As a self-employed adventure & outdoor broadcaster, all my planned summer work was cancelled, so I wanted to keep my mind – and body – occupied, stay busy and stay creative. I ran a marathon in my garden, taking over 7 hours and couldn’t walk the next day – I think the tight corners ruined my hips (!) but I got the bug for it! So next I walked 24 hours around the house, raising money for the Highland Hospice.
Why do it? There’s no great explanation – I wanted to do it, worked out if I could, and just did it! I knew I’d be capable of 24 hours but having never actually done it, I still found it a challenge. An endurance challenge can create a paradigm shift in thinking – you’ve done it once, you can do it again. I will do another 24 hour run again in the future – but not around the house if I can help it! I bought a green screen, shrunk myself down digitally and made a short film exploring my garden. I slept out in the garden, staring at the stars. I shared my exploits on social media but at the same time I was wary not to try and show off that I was having a great time, all the time! ‘Productivity porn’ was a phrase I learned, and in between the blasts of energy and creativity came lost days, gazing for hours at Twitter and YouTube.
I volunteered to work as a delivery driver for a local charity, taking care packages to people in need. This will continue while I am able to do so. I have been without proper work for some time but I know in the coming months, we’ll see more people lose employment, experience hardship and require help from charities like this.
Lockdown was always going to come to an end at some point. I’ve started to put myself into a position to get back to ‘normality’ – focussing again on work; getting back into wild places and adventures I had wanted to do, but never quite got around to.

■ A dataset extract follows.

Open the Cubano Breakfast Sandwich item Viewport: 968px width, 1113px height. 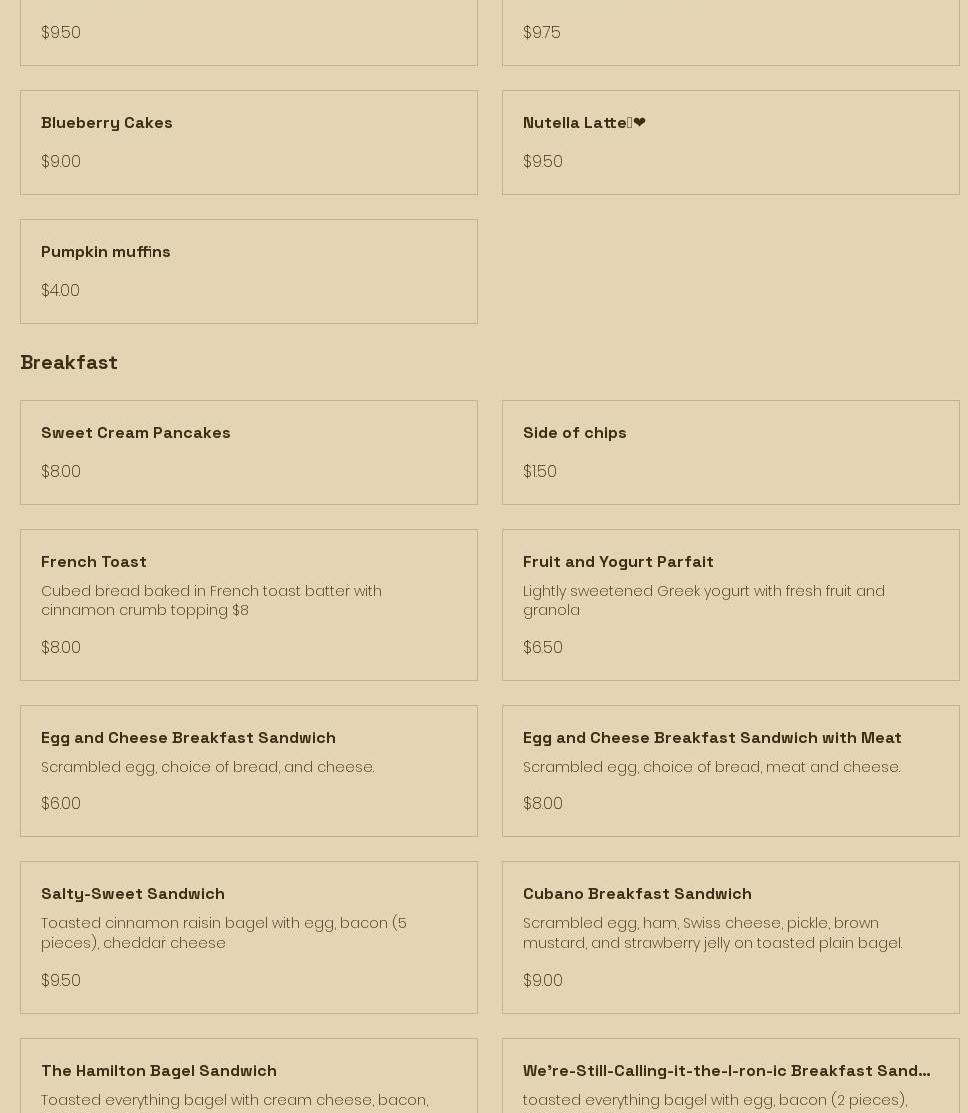click(x=637, y=894)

As we now start to get more freedom, I have plans – but none that can’t be changed. At first I just want to experience the mountains again. Walk for days, finding waterfalls and swims, without a phone. Spend whole days by, around and in the sea. Who could have predicted what would happen this year? Could it happen again? Who knows, so I’m staying flexible, getting back to what I love doing – and never, ever taking that freedom for granted.